== Text passage ==

A poignant reminder of the strengths and frailties of our species

 
 
Me at the grave of Ernest Shackleton at King Edward Point on South Georgia, trying to take it all in. Photograph: Helen Czerski

Me at the grave of Ernest Shackleton at King Edward Point on South Georgia, trying to take it all in. Photograph: Helen Czerski

Location

52° 54.14 S
49° 37.10 W

Tomorrow, my world will both expand and shrink. The ship will get back into port and this part of our scientific adventure will be over. My daily life will no longer be limited to the innards of this giant floating tin can, and I'll be free to walk in any direction, to cast off the routine of the ship and to use as much internet bandwidth as I like.

My world will be a bigger place. But I'll also lose the opportunity to walk up to the top of the ship, look out over endless ocean in every direction and allow my imagination to expand enough to understand how large our planet is. Without that daily reminder, my world will shrink.

This week has been visually stunning. For me, the best bits of the past six days put the whole month's science into perspective. The most memorable sights were a glacier, 10 penguins and a grave.

Ice is one of the most striking features of our planet. It's stacked up over Antarctica and Greenland in vast white fortresses known as ice caps, and the polar oceans are patrolled on a yearly cycle by battalions of sea ice. But this intimidating frozen architecture is really just ocean that got lost.

Water evaporates from the oceans all the time. If the wind then carries it over land and dumps it as snow, it's stuck there until it thaws. But sometimes on Earth, it's so cold at the poles that the thaw never comes. More and more water is taken from the oceans, piling up until the snow from thousands of years has built snowdrifts the size of continents. This is the situation now.

But that's not the end of it. Pulled downwards by gravity, this ice slowly scrapes its way across the land in giant ice rivers called glaciers, back towards the ocean. Thousands of years after those water molecules last melted, they fall off the front of the glacier and return home.

The Ross Glacier, South Georgia. The thought of this ice marching seawards for thousands of years is incredible. Photograph: Helen Czerski

The Ross Glacier, South Georgia. The thought of this ice marching seawards for thousands of years is incredible. Photograph: Helen Czerski

On Thursday morning, we were face to face with a wall of blue ice that last saw sunlight thousands of years ago. The glacier was colossal. The geologists were busy collecting mud cores from the ocean bed beneath us. Depending on the balance of new snow and melting, glaciers advance or retreat. The story of this glacier is written into the bottom of the fjord, and they were digging it up.

===

● **Required task A**
Answer these questions from the South Georgia text, one per line:
(i) Where is Ernest Shackleton's grave?
(ii) Which three sights does the writer call the most memorable of the week?
(iii) What were the geologists collecting from the ocean bed?
● **Required task B**
Reproduce a portion of the South Georgia text word for word, beginning at the words "52° 54.14 S" and stopping after "bandwidth as I like.".
● **Required task C**
List every place name that appears in the South Georgia text, leaving out Earth. Give each one once.

== Data shown ==

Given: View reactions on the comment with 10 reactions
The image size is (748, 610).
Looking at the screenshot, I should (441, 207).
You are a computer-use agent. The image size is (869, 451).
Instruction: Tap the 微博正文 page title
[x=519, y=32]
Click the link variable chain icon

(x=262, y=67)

===
== Data shown ==

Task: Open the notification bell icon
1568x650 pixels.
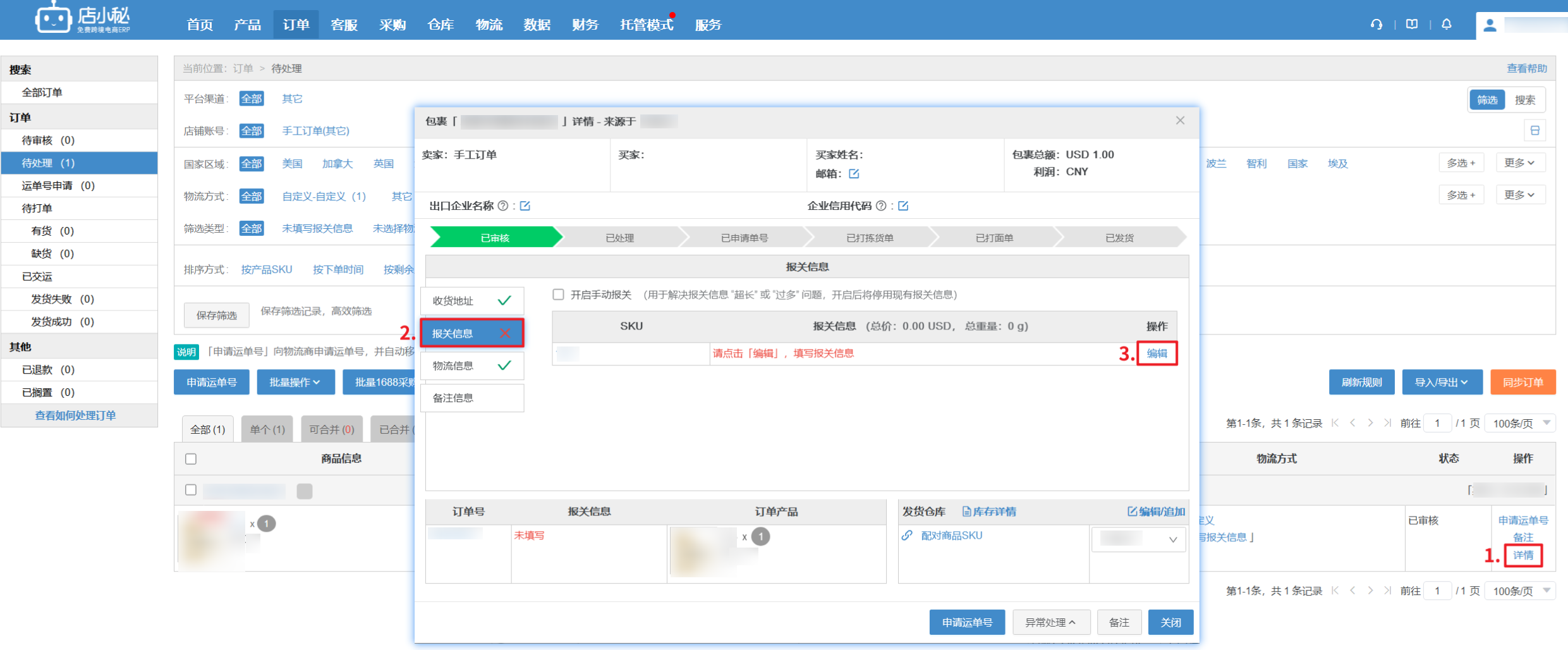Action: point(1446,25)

===
== Data shown ==

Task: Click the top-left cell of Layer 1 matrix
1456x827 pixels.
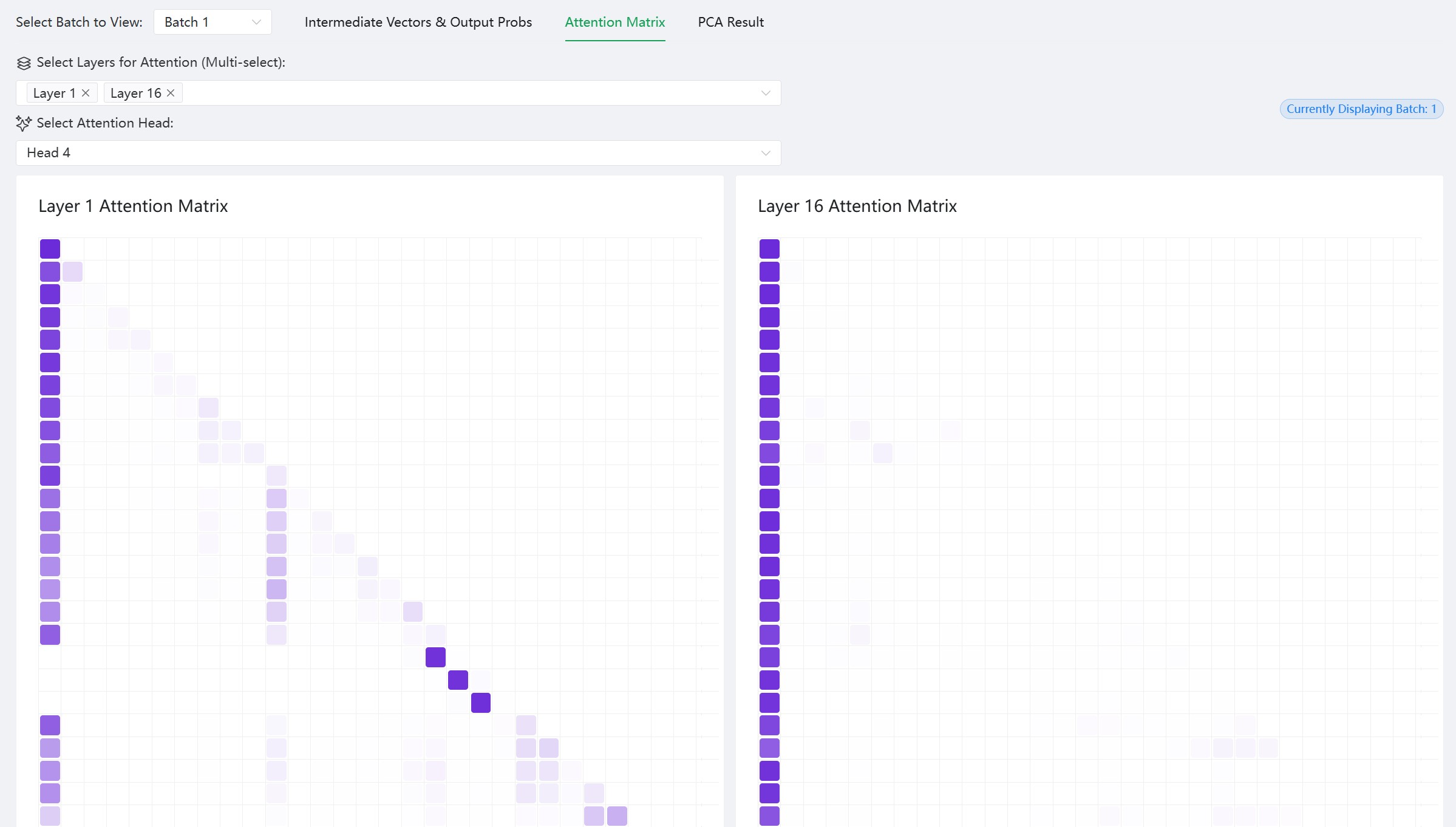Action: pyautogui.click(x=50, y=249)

===

● **Task answer A**
(i) At King Edward Point on South Georgia.
(ii) A glacier, 10 penguins and a grave.
(iii) Mud cores.

● **Task answer B**
52° 54.14 S
49° 37.10 W

Tomorrow, my world will both expand and shrink. The ship will get back into port and this part of our scientific adventure will be over. My daily life will no longer be limited to the innards of this giant floating tin can, and I'll be free to walk in any direction, to cast off the routine of the ship and to use as much internet bandwidth as I like.

● **Task answer C**
King Edward Point
South Georgia
Antarctica
Greenland
Ross Glacier